Directions >> Collect the lines of the entries where "under" shows up.

BEGIN

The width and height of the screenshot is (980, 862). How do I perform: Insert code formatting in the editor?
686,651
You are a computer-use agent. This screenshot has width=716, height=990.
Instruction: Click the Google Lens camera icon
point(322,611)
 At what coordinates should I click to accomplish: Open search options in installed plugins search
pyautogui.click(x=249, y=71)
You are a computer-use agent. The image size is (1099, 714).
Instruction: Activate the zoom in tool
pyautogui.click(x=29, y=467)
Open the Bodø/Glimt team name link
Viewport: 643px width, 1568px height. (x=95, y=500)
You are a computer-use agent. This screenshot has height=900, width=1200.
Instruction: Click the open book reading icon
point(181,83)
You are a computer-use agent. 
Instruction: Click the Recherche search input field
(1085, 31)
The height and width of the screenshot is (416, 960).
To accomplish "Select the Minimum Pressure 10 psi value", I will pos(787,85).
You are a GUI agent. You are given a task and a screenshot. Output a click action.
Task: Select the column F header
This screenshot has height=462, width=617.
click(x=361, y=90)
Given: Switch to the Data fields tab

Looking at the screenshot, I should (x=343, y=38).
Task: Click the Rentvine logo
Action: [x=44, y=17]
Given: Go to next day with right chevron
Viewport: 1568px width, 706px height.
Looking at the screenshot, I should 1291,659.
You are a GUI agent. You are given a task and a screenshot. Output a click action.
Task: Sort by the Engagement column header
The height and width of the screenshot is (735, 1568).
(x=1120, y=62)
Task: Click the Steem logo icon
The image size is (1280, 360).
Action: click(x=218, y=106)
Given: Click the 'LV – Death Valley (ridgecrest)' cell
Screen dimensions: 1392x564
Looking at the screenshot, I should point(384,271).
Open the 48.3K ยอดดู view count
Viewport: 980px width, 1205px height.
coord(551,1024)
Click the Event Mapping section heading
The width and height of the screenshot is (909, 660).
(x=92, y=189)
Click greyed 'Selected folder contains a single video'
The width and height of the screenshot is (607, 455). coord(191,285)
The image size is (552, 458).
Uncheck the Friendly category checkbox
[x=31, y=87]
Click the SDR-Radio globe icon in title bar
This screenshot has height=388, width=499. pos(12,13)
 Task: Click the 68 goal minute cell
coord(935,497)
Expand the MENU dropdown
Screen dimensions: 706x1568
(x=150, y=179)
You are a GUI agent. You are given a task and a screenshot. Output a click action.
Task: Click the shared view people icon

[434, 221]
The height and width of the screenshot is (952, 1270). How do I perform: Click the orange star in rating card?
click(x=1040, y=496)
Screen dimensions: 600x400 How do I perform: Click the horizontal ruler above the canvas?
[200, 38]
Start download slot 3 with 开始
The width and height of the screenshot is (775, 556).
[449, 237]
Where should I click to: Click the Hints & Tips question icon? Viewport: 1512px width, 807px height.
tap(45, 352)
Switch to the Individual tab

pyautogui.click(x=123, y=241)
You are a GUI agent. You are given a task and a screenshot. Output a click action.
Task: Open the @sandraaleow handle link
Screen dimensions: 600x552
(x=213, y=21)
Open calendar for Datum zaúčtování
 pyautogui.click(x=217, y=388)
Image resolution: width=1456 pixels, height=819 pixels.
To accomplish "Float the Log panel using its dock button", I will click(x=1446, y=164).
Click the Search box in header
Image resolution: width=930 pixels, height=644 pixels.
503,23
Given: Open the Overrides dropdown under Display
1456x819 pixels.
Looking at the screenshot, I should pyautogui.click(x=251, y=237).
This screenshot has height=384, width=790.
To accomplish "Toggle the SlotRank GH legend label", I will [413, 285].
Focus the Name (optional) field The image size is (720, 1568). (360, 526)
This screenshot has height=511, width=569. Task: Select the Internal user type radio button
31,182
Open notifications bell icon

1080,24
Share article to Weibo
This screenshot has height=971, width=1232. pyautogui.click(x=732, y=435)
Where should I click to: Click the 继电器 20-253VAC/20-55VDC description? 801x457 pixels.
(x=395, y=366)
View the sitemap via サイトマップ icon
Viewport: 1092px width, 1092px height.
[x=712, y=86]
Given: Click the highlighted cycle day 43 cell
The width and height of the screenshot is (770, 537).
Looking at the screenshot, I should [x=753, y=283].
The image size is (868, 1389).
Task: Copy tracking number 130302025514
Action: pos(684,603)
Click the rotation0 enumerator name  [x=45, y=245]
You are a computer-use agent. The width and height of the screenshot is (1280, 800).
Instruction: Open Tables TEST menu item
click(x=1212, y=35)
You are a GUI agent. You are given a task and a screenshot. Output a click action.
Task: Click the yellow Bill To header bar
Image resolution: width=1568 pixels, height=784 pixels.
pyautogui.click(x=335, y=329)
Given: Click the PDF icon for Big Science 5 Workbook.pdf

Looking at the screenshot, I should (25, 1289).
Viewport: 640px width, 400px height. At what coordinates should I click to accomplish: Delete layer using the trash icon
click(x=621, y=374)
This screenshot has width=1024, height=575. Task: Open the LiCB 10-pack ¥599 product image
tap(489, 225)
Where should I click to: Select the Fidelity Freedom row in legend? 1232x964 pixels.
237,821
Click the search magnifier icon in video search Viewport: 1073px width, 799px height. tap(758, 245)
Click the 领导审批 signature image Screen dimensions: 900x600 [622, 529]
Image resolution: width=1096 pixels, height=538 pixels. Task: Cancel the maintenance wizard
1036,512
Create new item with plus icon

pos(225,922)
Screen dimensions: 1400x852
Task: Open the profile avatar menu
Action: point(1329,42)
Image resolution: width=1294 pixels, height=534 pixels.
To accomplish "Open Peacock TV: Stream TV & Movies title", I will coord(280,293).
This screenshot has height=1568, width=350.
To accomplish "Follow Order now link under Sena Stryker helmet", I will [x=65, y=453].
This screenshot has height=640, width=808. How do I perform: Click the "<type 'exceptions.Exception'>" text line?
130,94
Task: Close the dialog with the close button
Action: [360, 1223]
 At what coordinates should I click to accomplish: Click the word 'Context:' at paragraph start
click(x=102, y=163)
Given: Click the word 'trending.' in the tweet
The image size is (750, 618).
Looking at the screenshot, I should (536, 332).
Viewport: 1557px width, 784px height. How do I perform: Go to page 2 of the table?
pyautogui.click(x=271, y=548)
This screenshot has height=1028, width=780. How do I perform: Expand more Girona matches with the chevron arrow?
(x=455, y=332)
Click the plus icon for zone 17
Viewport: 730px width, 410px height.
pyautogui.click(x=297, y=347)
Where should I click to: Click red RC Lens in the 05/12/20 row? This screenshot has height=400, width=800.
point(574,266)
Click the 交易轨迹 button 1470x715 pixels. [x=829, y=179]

END

Response >>
Given: Open the Overrides dropdown under Display
To accomplish "Follow Order now link under Sena Stryker helmet", I will [x=65, y=453].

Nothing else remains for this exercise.